Dass es eine Trennung von produktiven und reproduktiven Tätigkeiten gibt, ist im Kapitalismus systemimmanent. So lange wird es für Arbeiter*innen und Angestellte notwendig sein, auf Dienstleistungen wie die der Kolleg*innen der AWO zurückzugreifen, um ihren Alltag zwischen Lohnarbeit und Familie bewältigen zu können. Bis wir den Kapitalismus abgeschafft und diese Trennung überwunden haben, kann deshalb die Losung nur sein: ARBEITSKAMPF!

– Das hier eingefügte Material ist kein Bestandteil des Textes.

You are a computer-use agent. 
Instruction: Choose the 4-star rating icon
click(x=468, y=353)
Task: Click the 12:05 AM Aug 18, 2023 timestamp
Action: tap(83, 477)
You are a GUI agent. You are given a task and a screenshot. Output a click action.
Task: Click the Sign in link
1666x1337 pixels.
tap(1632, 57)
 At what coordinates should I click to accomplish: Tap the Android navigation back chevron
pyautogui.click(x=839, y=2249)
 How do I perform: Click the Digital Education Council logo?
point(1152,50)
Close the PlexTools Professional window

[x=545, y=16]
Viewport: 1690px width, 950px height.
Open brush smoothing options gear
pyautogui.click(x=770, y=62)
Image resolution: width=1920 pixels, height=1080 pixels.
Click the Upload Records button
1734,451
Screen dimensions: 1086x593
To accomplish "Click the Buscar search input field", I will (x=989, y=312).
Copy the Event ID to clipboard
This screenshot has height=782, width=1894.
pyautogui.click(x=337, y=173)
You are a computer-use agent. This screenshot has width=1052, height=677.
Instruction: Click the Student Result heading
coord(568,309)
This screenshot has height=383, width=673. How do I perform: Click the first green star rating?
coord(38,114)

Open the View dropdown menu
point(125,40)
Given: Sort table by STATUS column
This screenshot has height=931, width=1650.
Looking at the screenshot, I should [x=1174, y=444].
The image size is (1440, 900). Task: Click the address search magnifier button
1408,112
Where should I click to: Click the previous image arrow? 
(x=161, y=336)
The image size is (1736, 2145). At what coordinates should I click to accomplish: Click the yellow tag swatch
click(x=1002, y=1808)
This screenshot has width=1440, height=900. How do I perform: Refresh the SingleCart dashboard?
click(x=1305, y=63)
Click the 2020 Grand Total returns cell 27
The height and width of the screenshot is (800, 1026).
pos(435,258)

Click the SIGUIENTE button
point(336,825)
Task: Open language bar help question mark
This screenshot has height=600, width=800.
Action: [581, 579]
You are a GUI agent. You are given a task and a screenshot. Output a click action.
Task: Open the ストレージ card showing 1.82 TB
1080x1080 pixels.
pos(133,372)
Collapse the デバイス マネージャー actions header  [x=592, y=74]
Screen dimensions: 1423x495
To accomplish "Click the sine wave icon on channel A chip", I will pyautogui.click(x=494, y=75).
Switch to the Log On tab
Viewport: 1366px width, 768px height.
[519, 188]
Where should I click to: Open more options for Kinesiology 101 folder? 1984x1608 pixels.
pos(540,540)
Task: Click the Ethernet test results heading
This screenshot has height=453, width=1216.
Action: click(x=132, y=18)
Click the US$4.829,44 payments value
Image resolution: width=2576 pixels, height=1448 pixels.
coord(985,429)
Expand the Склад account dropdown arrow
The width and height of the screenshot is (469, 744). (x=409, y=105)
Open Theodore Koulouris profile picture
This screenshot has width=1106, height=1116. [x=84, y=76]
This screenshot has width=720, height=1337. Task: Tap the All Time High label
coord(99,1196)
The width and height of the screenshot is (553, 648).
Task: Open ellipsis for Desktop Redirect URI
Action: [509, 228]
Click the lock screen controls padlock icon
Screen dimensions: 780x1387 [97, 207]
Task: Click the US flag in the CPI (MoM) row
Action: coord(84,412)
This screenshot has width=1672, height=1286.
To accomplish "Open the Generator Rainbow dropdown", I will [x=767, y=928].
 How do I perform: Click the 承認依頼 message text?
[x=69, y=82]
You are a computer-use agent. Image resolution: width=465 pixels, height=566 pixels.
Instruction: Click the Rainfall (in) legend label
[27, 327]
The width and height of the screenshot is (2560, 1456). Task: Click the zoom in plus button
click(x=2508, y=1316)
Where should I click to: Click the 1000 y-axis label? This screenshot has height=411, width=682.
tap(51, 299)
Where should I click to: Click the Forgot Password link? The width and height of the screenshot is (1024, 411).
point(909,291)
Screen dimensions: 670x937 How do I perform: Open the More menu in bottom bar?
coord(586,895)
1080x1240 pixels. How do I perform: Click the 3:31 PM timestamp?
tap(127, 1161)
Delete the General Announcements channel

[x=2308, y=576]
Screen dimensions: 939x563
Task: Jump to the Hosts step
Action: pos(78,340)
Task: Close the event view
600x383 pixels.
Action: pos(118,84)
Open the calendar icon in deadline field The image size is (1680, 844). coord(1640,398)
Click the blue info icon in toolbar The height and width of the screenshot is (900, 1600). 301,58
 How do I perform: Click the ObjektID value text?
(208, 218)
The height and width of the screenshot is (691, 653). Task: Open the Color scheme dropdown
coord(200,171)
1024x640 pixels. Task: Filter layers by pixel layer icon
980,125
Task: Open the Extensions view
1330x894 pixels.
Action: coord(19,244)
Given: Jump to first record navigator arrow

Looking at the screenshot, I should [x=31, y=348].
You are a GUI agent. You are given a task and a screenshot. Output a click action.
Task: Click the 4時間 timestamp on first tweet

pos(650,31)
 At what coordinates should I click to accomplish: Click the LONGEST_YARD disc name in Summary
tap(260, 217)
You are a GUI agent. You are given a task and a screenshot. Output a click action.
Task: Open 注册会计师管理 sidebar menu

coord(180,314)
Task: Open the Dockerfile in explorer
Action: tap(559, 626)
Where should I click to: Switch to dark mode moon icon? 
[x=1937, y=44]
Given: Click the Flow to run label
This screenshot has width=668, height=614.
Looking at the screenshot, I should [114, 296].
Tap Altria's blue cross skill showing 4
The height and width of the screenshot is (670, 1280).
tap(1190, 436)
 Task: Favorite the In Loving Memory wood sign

Die Kolleg*innen bei der AWO organisieren sich aktuell, um gemeinsam für eine Verbesserung ihrer Arbeitsbedingungen zu streiten. Weil der wirtschaftliche Schaden im Falle eines Streiks für den Arbeitgeber weitaus geringer ist als z.B. in der Auto-Produktion, sind sie auf gesellschaftlichen Support angewiesen: Der Arbeitgeber spart im Streik-Fall noch die Gehälter ein, während er weiter öffentliche Förderung und Eltern-Beiträge einkassiert. Deshalb unterstützen wir die organisierten Kolleg*innen: Die Arbeitsbedingungen im Bereich von Pflege und Kindererziehung gehen uns alle etwas an! Die Schließungen von Kindergärten während der Corona-Pandemie hat das noch deutlicher gezeigt als sonst. Deshalb fordern auch wir die Arbeitgeber bei der AWO auf, den Forderungen der Beschäftigten nach mehr Kohle und besseren Arbeitsbedingungen, d.h. einem starken ver.di-Tarifvertrag, zu entsprechen und damit auch dafür zu sorgen, dass unser aller Kinder, Omas und Opas eine angemessene Betreuung und Pflege erhalten. Und auch den Verbund der kommunalen Arbeitgeber, den Arbeitgeber der Beschäftigten im öffentlichen Dienst, fordern wir auf, dem Fachkräftemangel entgegenzuwirken, belastende Arbeitsbedingungen zu beenden und für eine finanzielle Aufwertung zu sorgen! Und an euch alle hier auf der Demo: Organisiert euch in der Gewerkschaft und kämpft auch bei euch für bessere Arbeitsbedingungen!